The US hedge fund association commended the Monetary Authority of Singapore for encouraging cross-border efficiency and consistency with its proposed regulation of OTC derivatives. In a letter to the MAS, the Managed Funds Association said it greatly appreciated the Authority’s consideration of ongoing international development and the efforts of other countries to implement their G-20 commitments to regulate OTC derivatives, as well as the Authority’s ongoing work on OTC derivative reforms carried out by the Financial Stability Board and various international bodies.
The MFA supports an internationally coordinated approach to regulation that ensures consistent regulation and reflects the global nature of the OTC derivatives market. While recognizing that the Singapore regulatory regime for OTC derivatives may need to diverge from other jurisdictions, the MFA strongly encouraged Singapore policymakers to continue maintaining an open dialogue with their global counterparts and actively work toward developing harmonized regulations.

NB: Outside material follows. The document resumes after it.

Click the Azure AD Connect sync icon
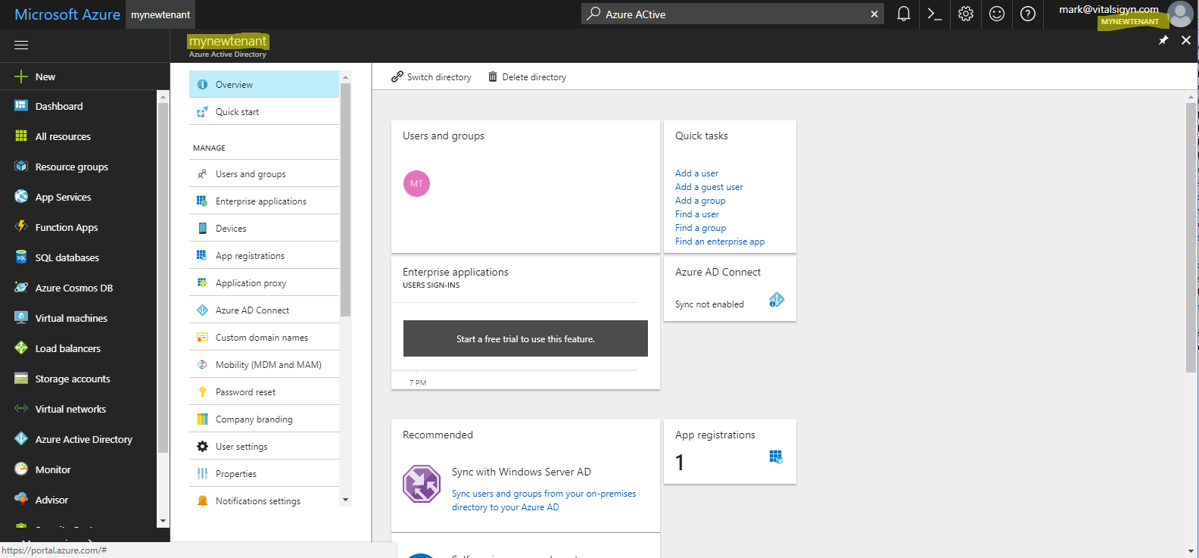1199x558 pixels. click(x=776, y=300)
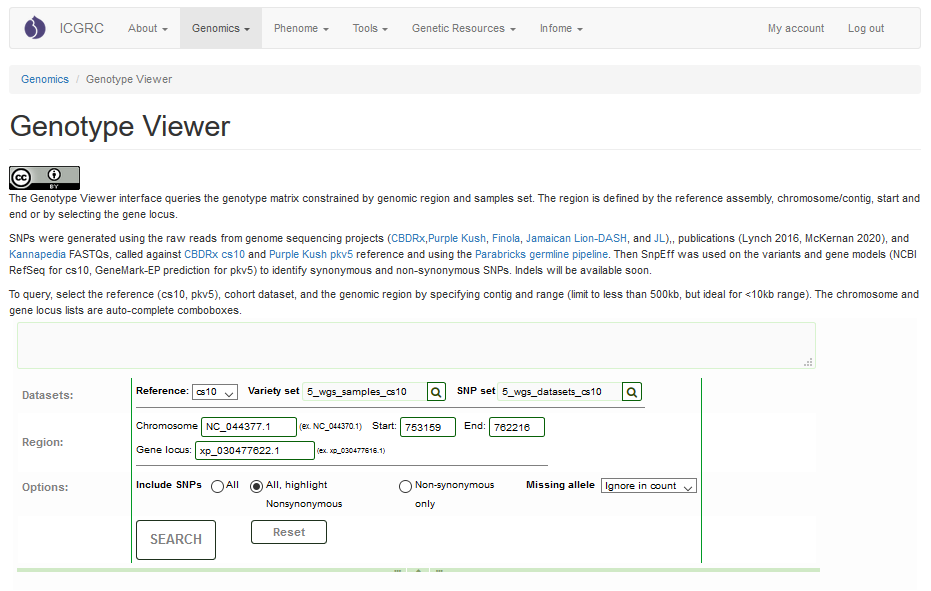The height and width of the screenshot is (591, 931).
Task: Open the Genomics navigation menu
Action: 220,29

Concretely, the MFA strongly supports the Authority’s decision not to require market participants to centrally clear only with domestic central counterparties. The MFA agrees with MAS that such a requirement may result in fragmentation of liquidity and reduction of benefits of central clearing. The association also supports the MAS’s willingness to authorize overseas recognized clearing houses to the extent they are subject to comparable obligations in their home jurisdiction, their home regulator has signed a memorandum of understanding with the MAS, and they submit to a self-assessment report on a regular basis.

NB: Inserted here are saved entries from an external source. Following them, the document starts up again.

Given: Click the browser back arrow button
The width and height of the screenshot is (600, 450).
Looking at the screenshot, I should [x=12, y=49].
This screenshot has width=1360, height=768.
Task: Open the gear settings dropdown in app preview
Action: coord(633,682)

The MAS proposes to require backloading of outstanding derivative contracts with remaining maturity of more than one year for products which are subject to mandatory central clearing in response to recommendations from the Financial Stability Board. While the MFA supports the proposed clearing mandate as well as mandatory access to clearing, the association requested that the MAS reconsider this requirement because the costs of such a requirement exceed the benefits of mandating clearing of those transactions. To comply with such a requirement, market participants would have to enter into costly renegotiations of trade terms, which are difficult to accomplish during the life of the trade, or it could force market participants to have to terminate certain trades.
The association also believes that mandating backloading is unnecessary from a systemic risk perspective, since implementation of the clearing mandate for new transactions will allow the MAS to meet its obligation to reduce systemic risk, and since some market participants will choose voluntarily to backload trades. In addition, it is important that MAS not require backloading in order to ensure international harmonization of regulations. In this context, the MFA noted that legislators and regulators in the U.S. and the European Union have exempted existing derivative transactions from their respective clearing mandates. Section 763(a) of the Dodd-Frank Act exempts swaps entered into before the date of the enactment of the Dodd-Frank Act from the mandatory clearing requirements if those swaps are reported pursuant to the provisions in the Act.
The MAS discusses the indemnity that U.S. regulators require from foreign regulators requesting data from a trade repository licensed in its jurisdiction, as well as the Authority’s decision not to require a similar indemnity from foreign regulators accessing data maintained by approved or recognized overseas trade repositories. While the MFA supports foreign regulators having appropriate access to transaction data maintained by trade repositories for purposes of monitoring and regulating systemic risk, the association is concerned about foreign regulators having unlimited access to the data.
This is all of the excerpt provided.